:: TASK REQUIREMENTS ::
Please return, word for word, the part of the Bethlehem text that opens with the words containing "Located just 10" and closes with "the Israel-Palestinian conflict.".

:: EXCERPTED PASSAGE ::
[start]

Bethlehem, located in the Israeli-occupied West Bank, is the “little town” where Christians believe Jesus Christ was born. The holy city attracts thousands of pilgrims every year during Christmas.
Located just 10 kilometres from Jerusalem, and hosting holy sites of Christianity, Islam and Judaism, it has not been spared the fallout of the Israel-Palestinian conflict.
This Christmas, know the birth city of Jesus a little more:
Sacred city for three religions
Bethlehem is the cradle of Christianity, the site of the Church of the Nativity, which contains an underground cave where Christians believe Mary gave birth to Jesus in a stable. A 14-pointed silver star beneath an altar marks the spot and the stone church is a key pilgrimage site for Christians and Muslims alike.
The emperor Constantine the Great and his mother Helena had it built around the year 338.

[end]

:: DATA EXCERPT ::
[start]

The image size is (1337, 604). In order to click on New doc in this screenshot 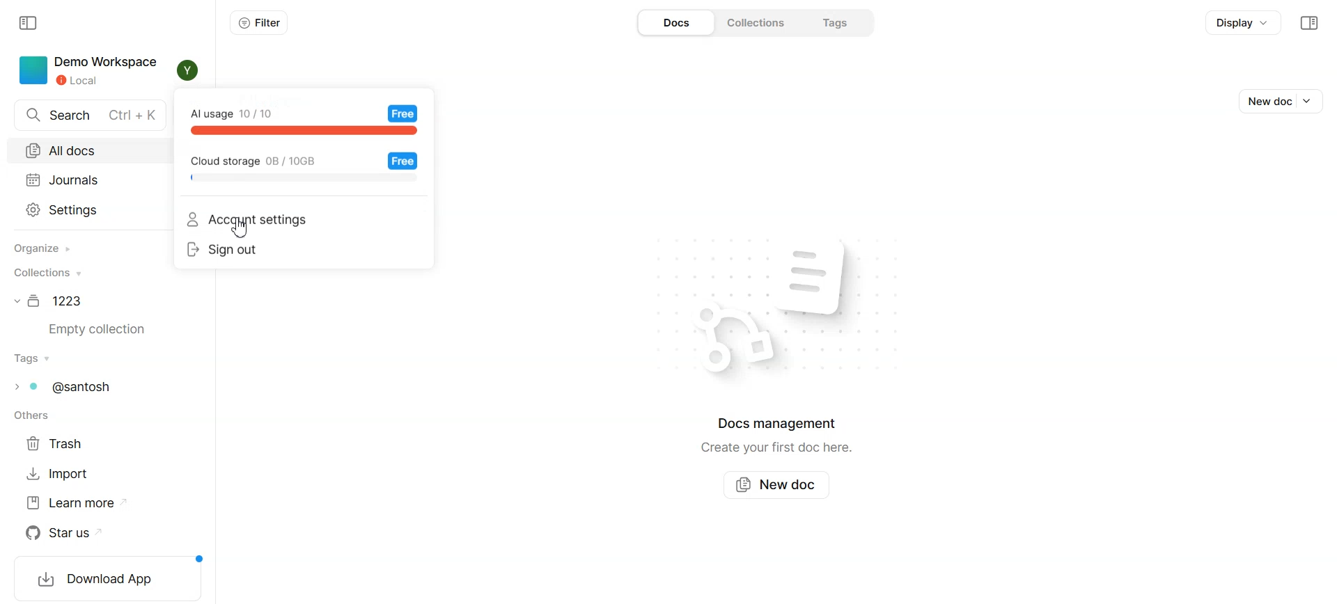, I will do `click(1265, 101)`.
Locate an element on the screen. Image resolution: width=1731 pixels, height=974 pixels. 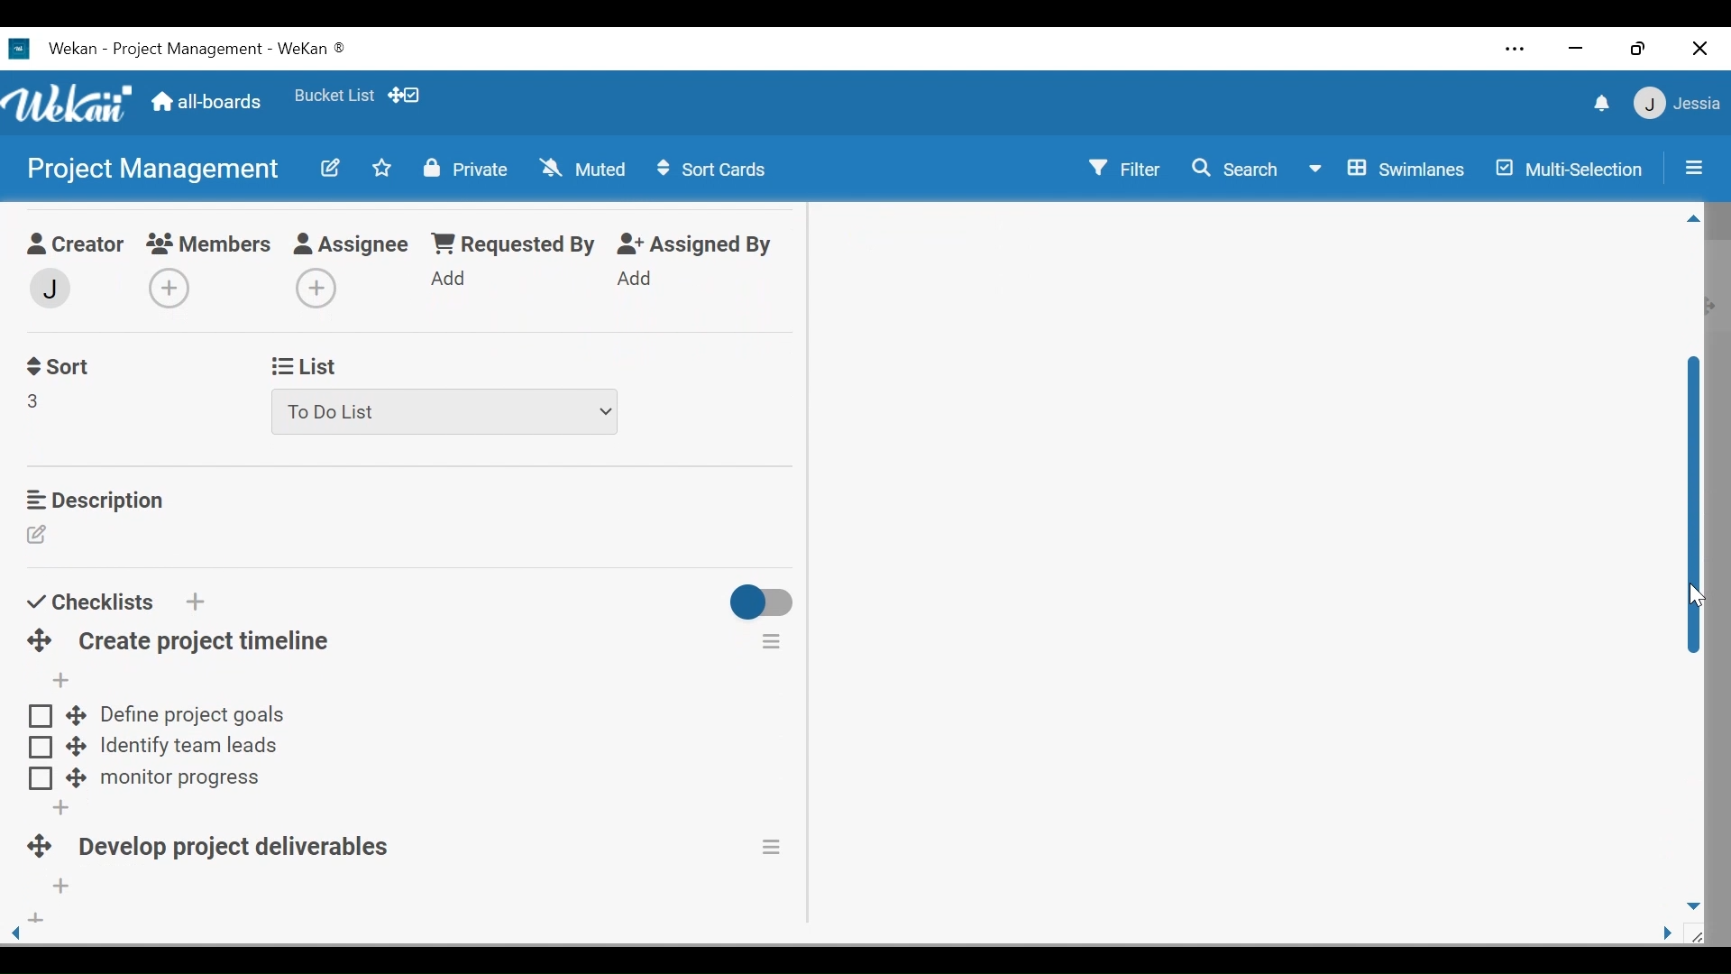
Desktop drag handle is located at coordinates (75, 779).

[end]

:: THE REPLY ::
Located just 10 kilometres from Jerusalem, and hosting holy sites of Christianity, Islam and Judaism, it has not been spared the fallout of the Israel-Palestinian conflict.